### Work instruction
Only the lines from the one bearing "You are a computer-use" through the end of the entries should be output, exactly as they stand, and pictures should be skipped.

(Stored data)
══════════

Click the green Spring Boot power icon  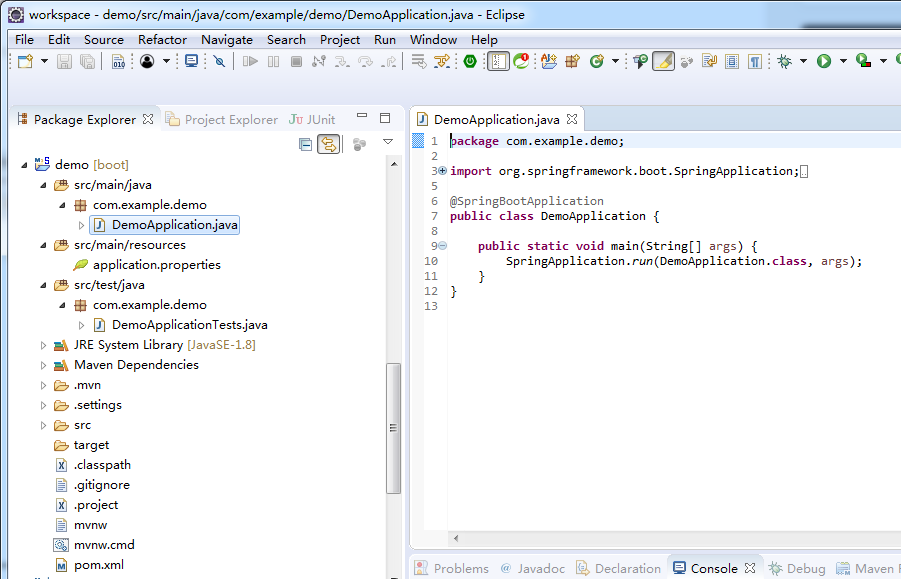pos(470,62)
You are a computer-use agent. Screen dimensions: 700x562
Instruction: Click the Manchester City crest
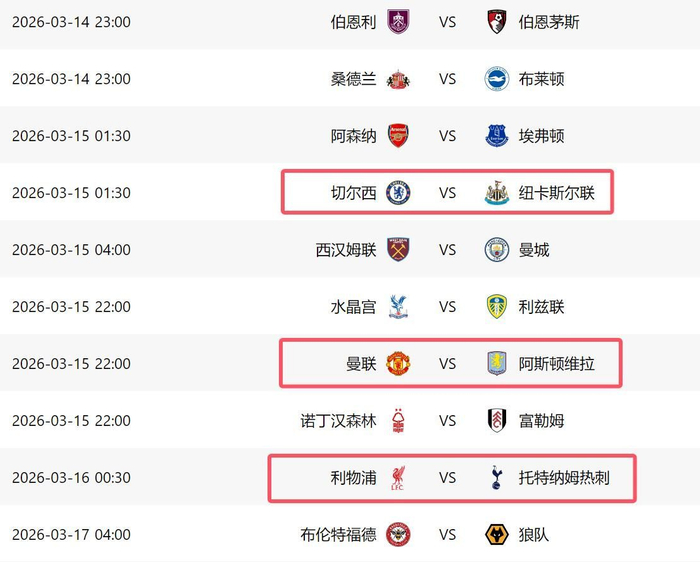pyautogui.click(x=496, y=250)
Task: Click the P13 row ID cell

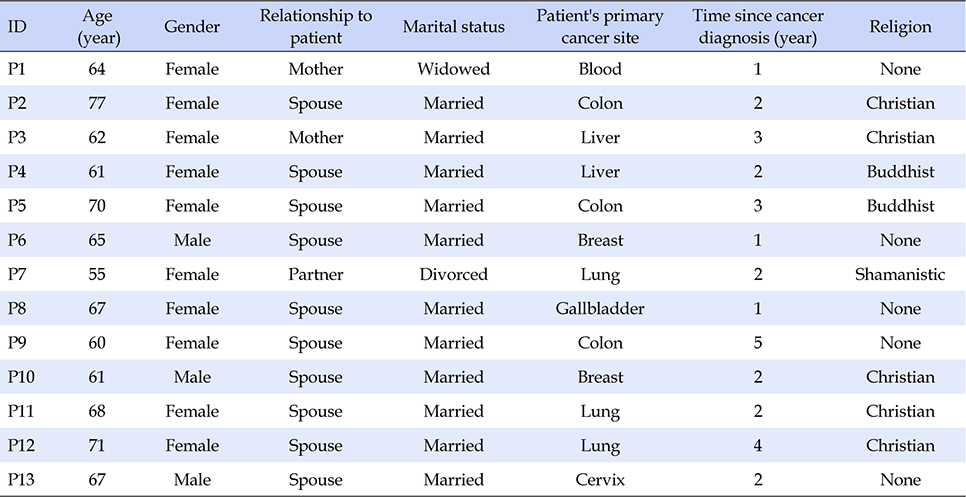Action: [19, 480]
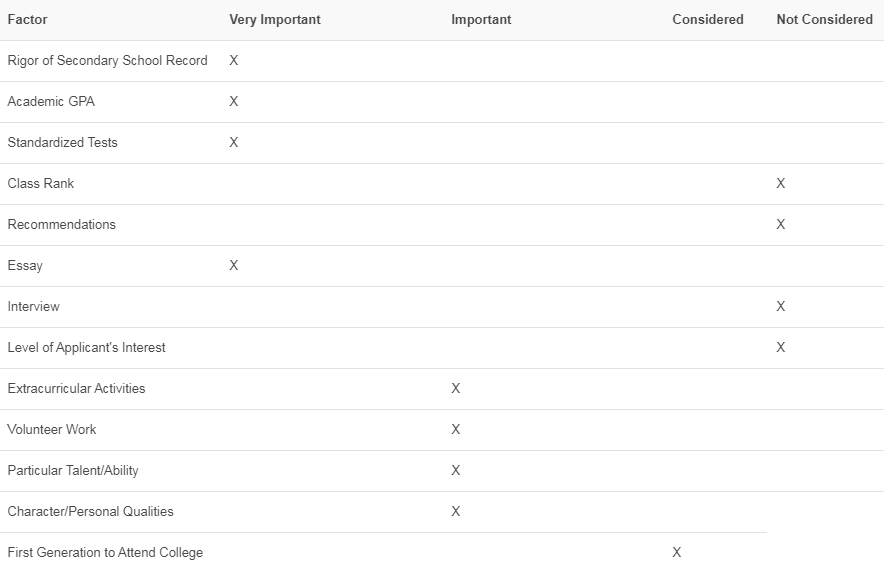Select the Class Rank row label
Screen dimensions: 886x574
pyautogui.click(x=41, y=183)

══════════

### Task output
You are a computer-use agent. Screen dimensions: 700x562
Instruction: Click the Manchester City crest
pyautogui.click(x=496, y=250)
Task: Click the P13 row ID cell

Action: [19, 480]
Select the Class Rank row label
Screen dimensions: 886x574
pyautogui.click(x=41, y=183)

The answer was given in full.